U.S. Army Col. Ryan Dillon, spokesman for the international coalition against the Islamic State in Iraq and Syria (ISIS) said Thursday that as the terrorist group loses territory, it will shift to asymmetric warfare tactics in Iraq and Syria.
He said at a Pentagon briefing:
As we continue to, through our partners, take away ISIS territory and not allow them to conduct the — the large-scale attacks, the conventional-type fighting that we have seen, we do fully expect that they will devolve back into an insurgent-type organization that looks more like terrorists that conduct these — you know, prior to, you know, 2014, when ISIS came to rise. We expect to see some of the — seem them devolve into those type of actions.
He said, for example, the group is already relying more on using improvised explosive devices (IEDs) for 80 percent of its attacks in Syria, where it is trying to maintain its hold on its de facto capital of Raqqa.
Military experts have long feared that scattered hit-and-run attacks will become more prevalent with recent ISIS defeats on the battlefield.
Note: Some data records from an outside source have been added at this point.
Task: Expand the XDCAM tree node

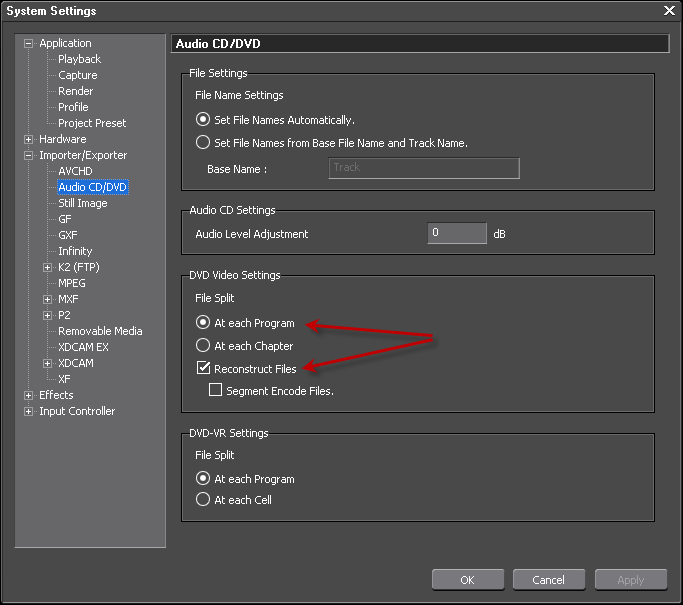Action: [47, 364]
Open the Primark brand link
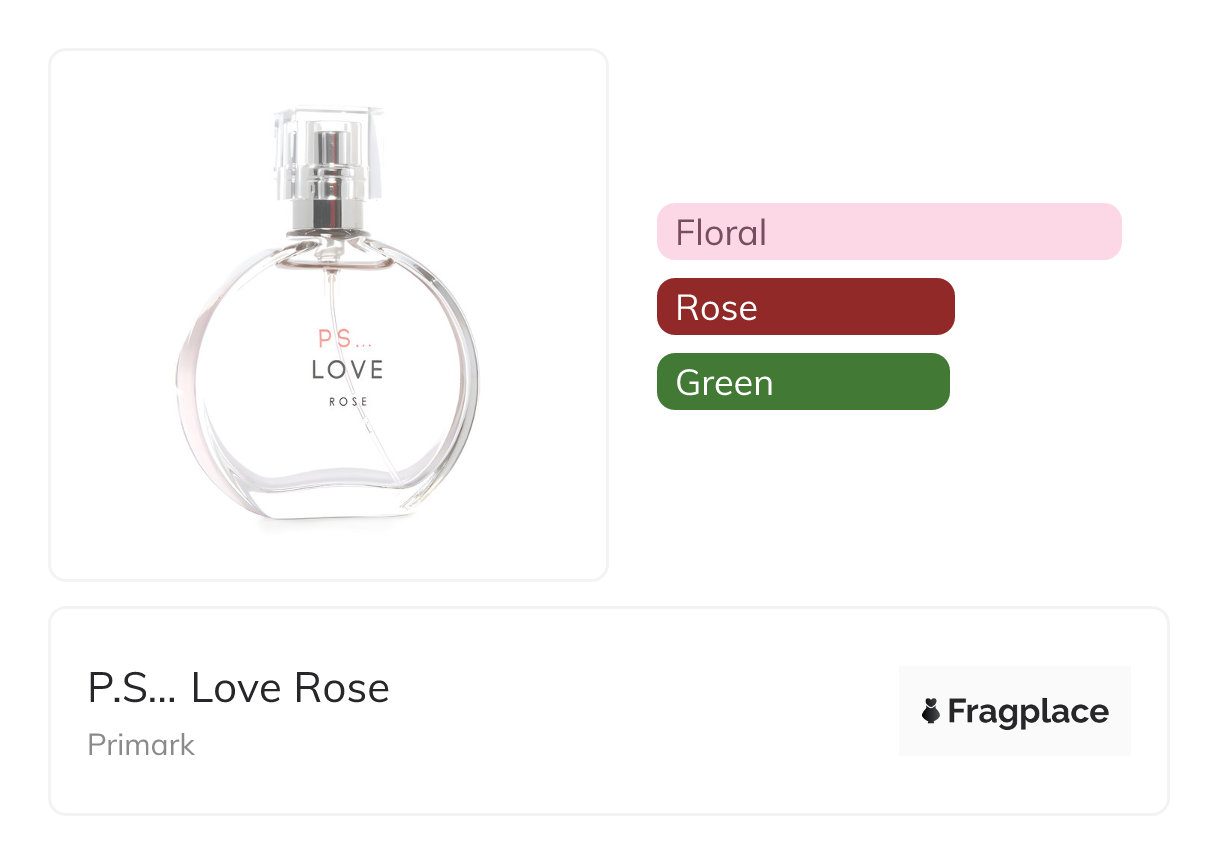 click(141, 745)
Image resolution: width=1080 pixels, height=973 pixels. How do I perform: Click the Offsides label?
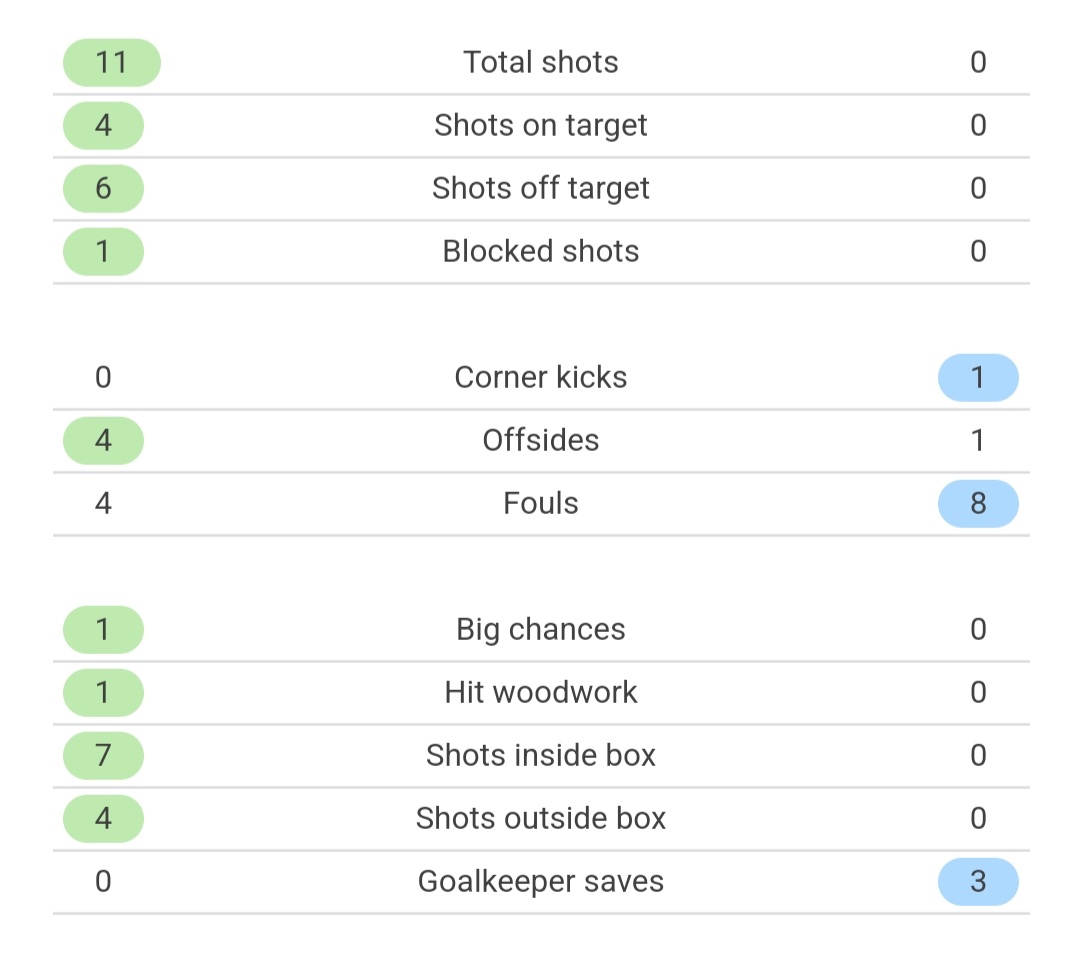541,441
Such tactics are difficult to combat as they present an easy opportunity for terrorist groups like ISIS to blend into the civilian population in the region.
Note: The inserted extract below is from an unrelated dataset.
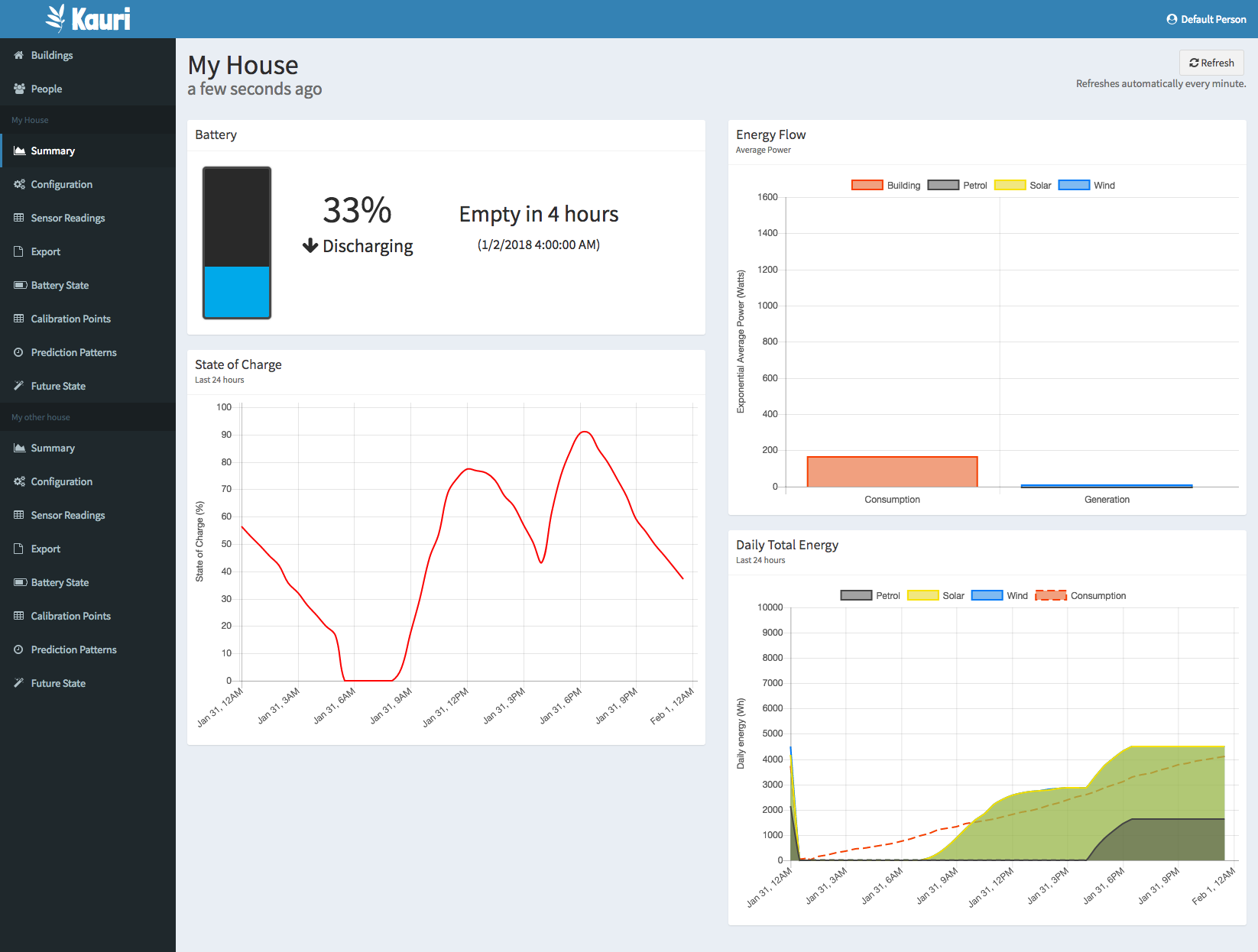Hide Wind series in Energy Flow legend
Image resolution: width=1258 pixels, height=952 pixels.
point(1087,186)
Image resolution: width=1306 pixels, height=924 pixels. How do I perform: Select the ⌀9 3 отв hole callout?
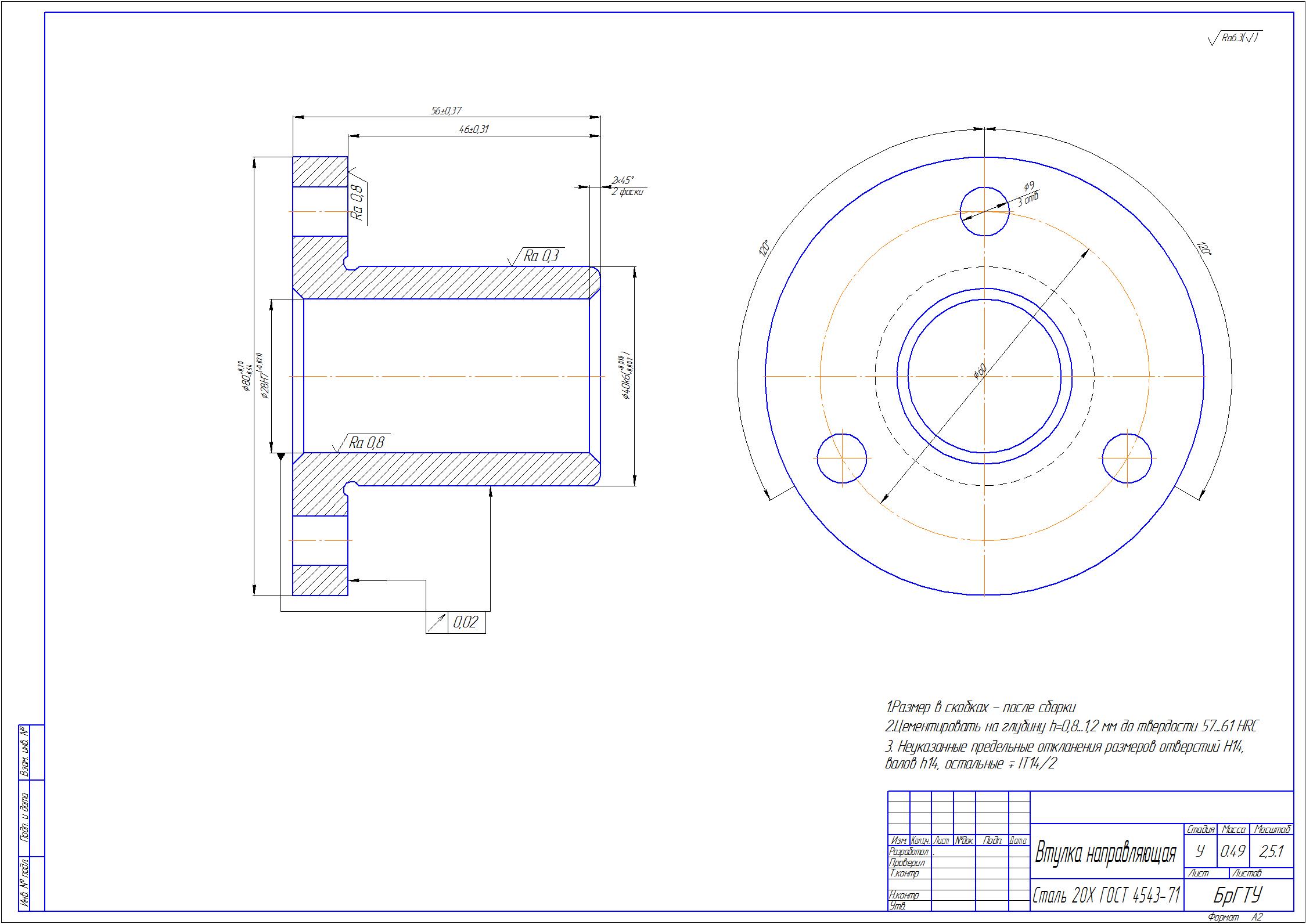click(1028, 193)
“Fighting in Raqqa continues to be intense, as fanatical ISIS dead-enders and foreign terrorist fighters left to die use the dense urban environment to try to cling to territory. ISIS continues to use the closely spaced buildings and tight streets of the city to hide large improvised explosive devices, attempting to slow the advances of the Syrian Democratic Forces who are clawing away at remaining hiding places,” Dillon said.
Dillon said the coalition was using intelligence, surveillance, and reconnaissance (ISR) assets to combat these asymmetric attacks.
“Anything that we can do to help identify where these IEDs are, these vehicle-borne IEDs, these factories, where they are being built and striking them prior to the ability of ISIS to use them, we will do those things,” he said.
“There are capabilities that we have and are using in Raqqa for that purpose,” he added.
Such terror is still prevalent in neighboring Iraq, despite the anti-ISIS coalition’s recent military victory against ISIS in Mosul.
“I was talking to a colleague yesterday from the embassy here, of an Iraqi family he talked about that returned to their house in Mosul and when they flipped on a light switch, it triggered a bomb in their neighbor’s apartment, killing several members of that family,” he said.
“While ISIS may not be physically present, they have shown time and again that they will continue to leave destruction in their wake. They will leave a clear intent — they have a clear intent to kill and maim civilians who wish to return home,” he added.
Despite the evolving nature of the fight against ISIS, Dillon remained confident in the anti-ISIS coalition’s efforts to ultimately defeat the Islamic State.
He stressed that “There is no sanctuary for ISIS fighters. We’re going to hunt them down and they will be eventually defeated throughout Iraq and Syria.”